In this context, AI can serve as a force multiplier. Microsoft and Google have already warned about state-actors using AI to scale phishing, spying, malicious coding, and other adversarial activities designed to bypass safeguards. AI can also help avoid U.S. sanctions through speed and adaption, such as scaling fake-but-believable invoices, payment explanations, shipping documents, banking records, compliance paperwork, and more.

Smooth Criminals

Whether a nation or an individual, what AI has done is turn cybercrime into an automated process. While this can include automating the appearance of everyday business to prop-up a fraudulent banking system, it also includes the automation of AI’s vast offensive attack capabilities.

Take phishing, for example. Phishing is when cyber criminals pose as a legitimate person or organization to trick someone into giving away their personal information. It used to be obvious, with ridiculous typos and strange wording. Not anymore. With AI, phishing emails and text messages are not only automated with perfect grammar, but they can incorporate websites, social media, and LinkedIn to deliver an email in your boss’s voice at scale.

The possibilities aren’t just endless, they are dangerous. AI offers both foreign enemies and armchair hackers the ability to create and scale “deepfakes” and voice cloning that can result in 30-60 seconds of real-time phone audio that can trick even the savviest of professionals. A finance employee receives a call from an AI persona impersonating his CEO, who says, “We need to move funds now, and confidentially.” Millions of dollars have been stolen this way.

The scariest part is that AI isn’t just successfully hacking machines, it’s hacking people. AI has made cybercrime more powerful and more scalable, and that’s why we are seeing it explode globally.

The following comments offer additional perspective to the topics discussed by ConnectSecure's Arnie Bellini.

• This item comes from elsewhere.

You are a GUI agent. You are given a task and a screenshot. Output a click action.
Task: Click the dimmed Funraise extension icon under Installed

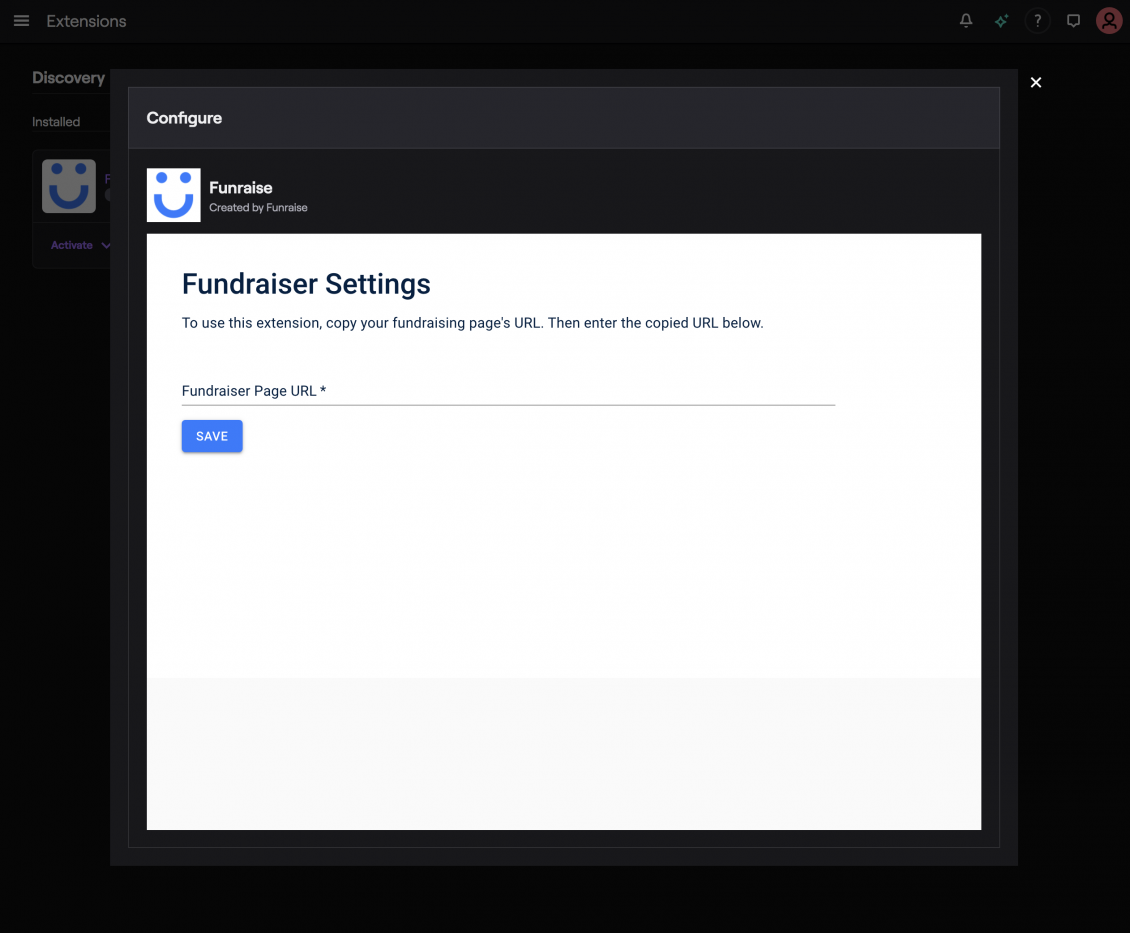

Elad Ezrahi, VP Research, KELA Group:

  • Because Iranian cyber operators often "moonlight" for personal gain through front companies, industrial firms face an attribution nightmare. Paying a ransom to a seemingly independent criminal can inadvertently violate OFAC sanctions due to the actor's hidden ties to the IRGC, leading to severe legal and financial penalties for the victim organization.
  • Professionalized Iranian RaaS platforms, such as Pay2Key.I2P, are actively recruiting affiliates with a "geopolitical bounty". They offer an increased profit share—rising from 70 percent to 80 percent — for successful strikes against designated "enemies," which heightens the risk for U.S. and Israeli industrial firms involved in sensitive or high-value production.
  • Industrial defenders face the threat of "pseudo-ransomware" where encryption is a smokescreen for permanent data destruction and operational sabotage. These attacks prioritize Iran’s objectives of halted production line chaos over actual financial collection, complicating incident response and recovery.
  • Groups acting as Iranian proxies, such as Handala, are moving beyond data theft to direct psychological intimidation of the industrial workforce. A March 2026 campaign targeting a major defense contractor involved leaking the personal details of 28 senior engineers and issuing a 48-hour deadline to cease operations or face personal retribution, representing a significant escalation in supply chain threats.

SonicWall:

Data shows Iran-backed cyber activity actively targeting the systems that keep the lights on and the water running. Three of the top seven attack signatures identified by SonicWall targeted energy generation and management, matching the Islamic Revolutionary Guard Corps documented shift toward U.S. energy infrastructure as confirmed in a joint FBI/CISA/NSA advisory.

Two energy companies appear in both the top attack signatures and the 10-day daily trend totals, with one hitting 118 firewalls and the other accumulating over 12,500 total attack hits across the period. BACnet traffic reached 4.1 billion hits across SonicWall firewalls. BACnet is the primary protocol for building automation in government facilities and critical infrastructure — the exact expansion target officials confirmed Iran-linked actors have moved into beyond water and wastewater systems.